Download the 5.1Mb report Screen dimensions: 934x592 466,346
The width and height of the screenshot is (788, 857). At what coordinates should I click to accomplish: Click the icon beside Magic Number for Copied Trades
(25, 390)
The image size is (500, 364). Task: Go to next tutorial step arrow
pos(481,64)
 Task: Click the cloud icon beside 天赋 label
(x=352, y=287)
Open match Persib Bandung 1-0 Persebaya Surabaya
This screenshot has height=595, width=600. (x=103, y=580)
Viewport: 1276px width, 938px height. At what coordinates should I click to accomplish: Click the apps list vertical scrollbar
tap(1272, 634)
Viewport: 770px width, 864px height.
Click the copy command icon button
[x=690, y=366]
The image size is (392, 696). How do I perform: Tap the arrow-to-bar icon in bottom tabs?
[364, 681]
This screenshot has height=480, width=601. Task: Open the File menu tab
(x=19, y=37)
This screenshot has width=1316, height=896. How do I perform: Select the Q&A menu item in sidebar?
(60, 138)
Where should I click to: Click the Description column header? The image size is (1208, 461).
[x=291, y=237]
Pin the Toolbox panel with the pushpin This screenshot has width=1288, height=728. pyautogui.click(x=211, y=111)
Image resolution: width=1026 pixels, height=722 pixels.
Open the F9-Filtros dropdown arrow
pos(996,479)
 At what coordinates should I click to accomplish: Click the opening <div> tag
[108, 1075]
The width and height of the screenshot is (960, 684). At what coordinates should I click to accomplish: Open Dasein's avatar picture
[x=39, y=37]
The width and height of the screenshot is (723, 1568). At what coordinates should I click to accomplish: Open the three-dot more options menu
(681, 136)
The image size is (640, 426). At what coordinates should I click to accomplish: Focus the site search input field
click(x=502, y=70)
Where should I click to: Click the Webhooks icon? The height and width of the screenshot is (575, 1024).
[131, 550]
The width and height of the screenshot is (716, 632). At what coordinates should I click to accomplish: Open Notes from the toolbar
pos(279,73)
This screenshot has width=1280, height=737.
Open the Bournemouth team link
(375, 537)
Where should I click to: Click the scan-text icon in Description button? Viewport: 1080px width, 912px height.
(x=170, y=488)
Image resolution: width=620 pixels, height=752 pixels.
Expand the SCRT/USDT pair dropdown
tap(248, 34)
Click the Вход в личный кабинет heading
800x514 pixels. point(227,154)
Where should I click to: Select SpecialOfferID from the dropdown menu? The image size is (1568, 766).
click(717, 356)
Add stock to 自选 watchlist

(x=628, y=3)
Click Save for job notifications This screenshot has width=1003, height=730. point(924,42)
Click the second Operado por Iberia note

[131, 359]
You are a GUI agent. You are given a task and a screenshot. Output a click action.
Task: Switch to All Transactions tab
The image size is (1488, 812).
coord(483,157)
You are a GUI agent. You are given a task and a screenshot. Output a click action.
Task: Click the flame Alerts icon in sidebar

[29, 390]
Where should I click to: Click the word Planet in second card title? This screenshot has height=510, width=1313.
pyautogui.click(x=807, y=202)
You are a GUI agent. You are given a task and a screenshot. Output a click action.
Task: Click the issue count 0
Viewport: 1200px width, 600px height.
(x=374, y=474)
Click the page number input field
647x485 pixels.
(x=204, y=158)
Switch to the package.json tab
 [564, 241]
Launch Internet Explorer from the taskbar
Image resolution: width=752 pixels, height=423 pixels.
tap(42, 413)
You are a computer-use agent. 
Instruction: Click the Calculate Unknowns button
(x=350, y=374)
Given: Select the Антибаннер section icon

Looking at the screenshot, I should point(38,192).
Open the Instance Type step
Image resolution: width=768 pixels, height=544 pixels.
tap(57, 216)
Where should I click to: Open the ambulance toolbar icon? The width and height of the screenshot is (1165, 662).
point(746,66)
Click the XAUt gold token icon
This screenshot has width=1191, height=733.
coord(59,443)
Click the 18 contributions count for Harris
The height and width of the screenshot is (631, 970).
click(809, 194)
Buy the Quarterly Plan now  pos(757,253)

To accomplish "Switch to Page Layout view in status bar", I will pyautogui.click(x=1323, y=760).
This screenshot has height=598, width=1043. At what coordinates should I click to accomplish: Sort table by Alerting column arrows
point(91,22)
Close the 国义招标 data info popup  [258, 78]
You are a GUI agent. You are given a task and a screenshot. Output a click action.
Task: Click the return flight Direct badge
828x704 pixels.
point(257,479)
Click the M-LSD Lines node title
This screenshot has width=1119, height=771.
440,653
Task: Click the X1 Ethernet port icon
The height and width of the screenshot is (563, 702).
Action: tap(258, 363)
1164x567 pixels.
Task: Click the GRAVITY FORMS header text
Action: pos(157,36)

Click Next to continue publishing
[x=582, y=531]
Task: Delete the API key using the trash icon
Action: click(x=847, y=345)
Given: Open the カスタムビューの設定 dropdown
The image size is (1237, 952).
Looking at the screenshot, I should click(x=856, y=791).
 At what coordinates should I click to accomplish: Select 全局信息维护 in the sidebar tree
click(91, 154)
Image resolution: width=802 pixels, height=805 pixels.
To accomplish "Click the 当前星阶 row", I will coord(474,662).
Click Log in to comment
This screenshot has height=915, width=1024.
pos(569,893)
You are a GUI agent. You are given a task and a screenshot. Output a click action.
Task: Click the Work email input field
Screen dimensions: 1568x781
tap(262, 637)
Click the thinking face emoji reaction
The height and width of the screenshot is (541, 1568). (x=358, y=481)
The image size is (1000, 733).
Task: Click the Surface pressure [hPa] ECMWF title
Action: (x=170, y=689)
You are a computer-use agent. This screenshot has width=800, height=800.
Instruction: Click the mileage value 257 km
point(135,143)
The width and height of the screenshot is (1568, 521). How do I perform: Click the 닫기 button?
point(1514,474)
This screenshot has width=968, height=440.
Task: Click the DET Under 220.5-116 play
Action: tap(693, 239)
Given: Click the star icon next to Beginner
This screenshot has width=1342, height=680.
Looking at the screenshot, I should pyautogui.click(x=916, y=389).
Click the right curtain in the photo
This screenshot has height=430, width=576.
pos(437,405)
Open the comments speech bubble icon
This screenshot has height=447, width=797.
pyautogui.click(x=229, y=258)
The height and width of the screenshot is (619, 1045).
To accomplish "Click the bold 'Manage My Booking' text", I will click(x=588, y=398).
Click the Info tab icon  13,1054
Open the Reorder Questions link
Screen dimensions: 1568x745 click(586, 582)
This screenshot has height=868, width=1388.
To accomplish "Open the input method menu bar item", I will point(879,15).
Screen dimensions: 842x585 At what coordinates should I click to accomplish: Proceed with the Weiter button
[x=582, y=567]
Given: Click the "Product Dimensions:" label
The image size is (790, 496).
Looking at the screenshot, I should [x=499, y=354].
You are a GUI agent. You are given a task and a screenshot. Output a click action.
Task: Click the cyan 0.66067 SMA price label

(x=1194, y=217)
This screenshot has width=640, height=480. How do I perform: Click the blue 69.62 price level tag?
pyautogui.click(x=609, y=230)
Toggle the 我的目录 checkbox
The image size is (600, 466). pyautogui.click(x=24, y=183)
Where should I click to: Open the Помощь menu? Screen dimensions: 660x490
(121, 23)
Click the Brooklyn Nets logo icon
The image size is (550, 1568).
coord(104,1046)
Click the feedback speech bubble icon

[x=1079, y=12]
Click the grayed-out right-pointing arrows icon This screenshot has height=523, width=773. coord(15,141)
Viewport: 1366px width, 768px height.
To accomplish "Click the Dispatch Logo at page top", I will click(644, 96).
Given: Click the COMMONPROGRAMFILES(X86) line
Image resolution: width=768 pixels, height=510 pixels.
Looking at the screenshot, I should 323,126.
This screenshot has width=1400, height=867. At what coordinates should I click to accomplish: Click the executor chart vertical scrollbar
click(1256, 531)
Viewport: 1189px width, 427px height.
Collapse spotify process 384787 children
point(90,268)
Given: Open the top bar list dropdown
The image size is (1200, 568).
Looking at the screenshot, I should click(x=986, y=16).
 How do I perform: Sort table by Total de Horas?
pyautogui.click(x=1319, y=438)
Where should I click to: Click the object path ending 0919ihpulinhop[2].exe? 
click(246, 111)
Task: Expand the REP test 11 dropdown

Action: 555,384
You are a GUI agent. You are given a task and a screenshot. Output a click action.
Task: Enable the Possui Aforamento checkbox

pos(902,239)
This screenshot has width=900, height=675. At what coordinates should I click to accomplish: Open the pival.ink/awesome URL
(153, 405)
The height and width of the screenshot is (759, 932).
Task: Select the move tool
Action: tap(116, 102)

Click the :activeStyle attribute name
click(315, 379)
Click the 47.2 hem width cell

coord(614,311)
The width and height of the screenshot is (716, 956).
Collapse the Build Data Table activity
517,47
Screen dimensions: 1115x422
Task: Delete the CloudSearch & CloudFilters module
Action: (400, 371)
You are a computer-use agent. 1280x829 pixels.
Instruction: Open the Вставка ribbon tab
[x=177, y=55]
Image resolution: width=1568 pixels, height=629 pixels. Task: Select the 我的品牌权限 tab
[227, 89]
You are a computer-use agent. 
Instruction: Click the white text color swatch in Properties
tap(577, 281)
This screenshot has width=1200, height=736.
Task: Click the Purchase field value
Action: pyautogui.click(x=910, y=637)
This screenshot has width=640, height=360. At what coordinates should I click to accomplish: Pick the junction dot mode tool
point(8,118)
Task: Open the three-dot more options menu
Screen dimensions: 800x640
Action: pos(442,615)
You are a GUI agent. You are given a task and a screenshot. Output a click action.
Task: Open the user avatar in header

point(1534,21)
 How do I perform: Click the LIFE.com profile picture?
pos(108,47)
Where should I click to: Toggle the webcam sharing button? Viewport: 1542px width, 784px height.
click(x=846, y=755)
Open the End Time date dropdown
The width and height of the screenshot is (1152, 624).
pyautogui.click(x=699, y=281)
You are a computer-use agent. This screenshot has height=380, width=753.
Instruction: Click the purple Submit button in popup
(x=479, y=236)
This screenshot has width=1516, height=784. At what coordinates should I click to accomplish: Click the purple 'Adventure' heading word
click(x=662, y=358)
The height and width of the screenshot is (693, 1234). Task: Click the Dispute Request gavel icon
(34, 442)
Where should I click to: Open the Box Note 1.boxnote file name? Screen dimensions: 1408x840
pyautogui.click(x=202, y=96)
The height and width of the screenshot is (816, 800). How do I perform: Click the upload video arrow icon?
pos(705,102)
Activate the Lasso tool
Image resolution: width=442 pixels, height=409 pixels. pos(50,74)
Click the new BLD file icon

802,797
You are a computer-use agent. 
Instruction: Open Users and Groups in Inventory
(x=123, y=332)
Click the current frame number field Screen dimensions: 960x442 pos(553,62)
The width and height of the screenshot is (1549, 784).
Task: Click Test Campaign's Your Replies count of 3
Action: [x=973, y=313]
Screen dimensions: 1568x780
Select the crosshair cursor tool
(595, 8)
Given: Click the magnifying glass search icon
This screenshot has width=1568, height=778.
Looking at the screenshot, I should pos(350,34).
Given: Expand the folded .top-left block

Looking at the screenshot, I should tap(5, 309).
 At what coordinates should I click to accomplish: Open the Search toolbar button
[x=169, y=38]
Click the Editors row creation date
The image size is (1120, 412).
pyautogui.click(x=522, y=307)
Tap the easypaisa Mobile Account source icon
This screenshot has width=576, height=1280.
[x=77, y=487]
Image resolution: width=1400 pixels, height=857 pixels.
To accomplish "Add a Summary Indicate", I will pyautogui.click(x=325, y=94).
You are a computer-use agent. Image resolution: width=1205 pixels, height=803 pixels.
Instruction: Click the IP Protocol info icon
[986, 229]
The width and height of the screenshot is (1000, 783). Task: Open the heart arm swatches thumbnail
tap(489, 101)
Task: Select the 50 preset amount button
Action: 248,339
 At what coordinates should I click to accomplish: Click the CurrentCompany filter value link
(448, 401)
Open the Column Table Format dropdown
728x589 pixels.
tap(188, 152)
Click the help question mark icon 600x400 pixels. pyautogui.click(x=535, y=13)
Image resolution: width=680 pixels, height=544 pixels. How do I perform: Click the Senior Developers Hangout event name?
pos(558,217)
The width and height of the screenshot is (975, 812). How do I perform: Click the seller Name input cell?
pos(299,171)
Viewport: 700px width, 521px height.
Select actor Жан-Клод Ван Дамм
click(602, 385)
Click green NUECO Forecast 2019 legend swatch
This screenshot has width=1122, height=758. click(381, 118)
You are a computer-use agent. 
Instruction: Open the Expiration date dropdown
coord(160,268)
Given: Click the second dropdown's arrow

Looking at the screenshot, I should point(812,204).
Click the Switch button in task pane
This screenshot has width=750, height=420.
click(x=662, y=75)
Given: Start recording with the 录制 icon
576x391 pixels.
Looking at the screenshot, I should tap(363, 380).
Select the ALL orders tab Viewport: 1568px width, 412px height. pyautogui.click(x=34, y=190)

□ □ □ □ □ □ □

▸ What you are asked to do: Starting with the first line of the entries and ending with the line that has "Image resolution: width=620", copy each line exactly and add nothing.

▸ Exercise result:
Download the 5.1Mb report Screen dimensions: 934x592 466,346
The width and height of the screenshot is (788, 857). At what coordinates should I click to accomplish: Click the icon beside Magic Number for Copied Trades
(25, 390)
The image size is (500, 364). Task: Go to next tutorial step arrow
pos(481,64)
 Task: Click the cloud icon beside 天赋 label
(x=352, y=287)
Open match Persib Bandung 1-0 Persebaya Surabaya
This screenshot has height=595, width=600. (x=103, y=580)
Viewport: 1276px width, 938px height. At what coordinates should I click to accomplish: Click the apps list vertical scrollbar
tap(1272, 634)
Viewport: 770px width, 864px height.
Click the copy command icon button
[x=690, y=366]
The image size is (392, 696). How do I perform: Tap the arrow-to-bar icon in bottom tabs?
[364, 681]
This screenshot has height=480, width=601. Task: Open the File menu tab
(x=19, y=37)
This screenshot has width=1316, height=896. How do I perform: Select the Q&A menu item in sidebar?
(60, 138)
Where should I click to: Click the Description column header? The image size is (1208, 461).
[x=291, y=237]
Pin the Toolbox panel with the pushpin This screenshot has width=1288, height=728. pyautogui.click(x=211, y=111)
Image resolution: width=1026 pixels, height=722 pixels.
Open the F9-Filtros dropdown arrow
pos(996,479)
 At what coordinates should I click to accomplish: Click the opening <div> tag
[108, 1075]
The width and height of the screenshot is (960, 684). At what coordinates should I click to accomplish: Open Dasein's avatar picture
[x=39, y=37]
The width and height of the screenshot is (723, 1568). At what coordinates should I click to accomplish: Open the three-dot more options menu
(681, 136)
The image size is (640, 426). At what coordinates should I click to accomplish: Focus the site search input field
click(x=502, y=70)
Where should I click to: Click the Webhooks icon? The height and width of the screenshot is (575, 1024).
[131, 550]
The width and height of the screenshot is (716, 632). At what coordinates should I click to accomplish: Open Notes from the toolbar
pos(279,73)
This screenshot has width=1280, height=737.
Open the Bournemouth team link
(375, 537)
Where should I click to: Click the scan-text icon in Description button? Viewport: 1080px width, 912px height.
(x=170, y=488)
Image resolution: width=620 pixels, height=752 pixels.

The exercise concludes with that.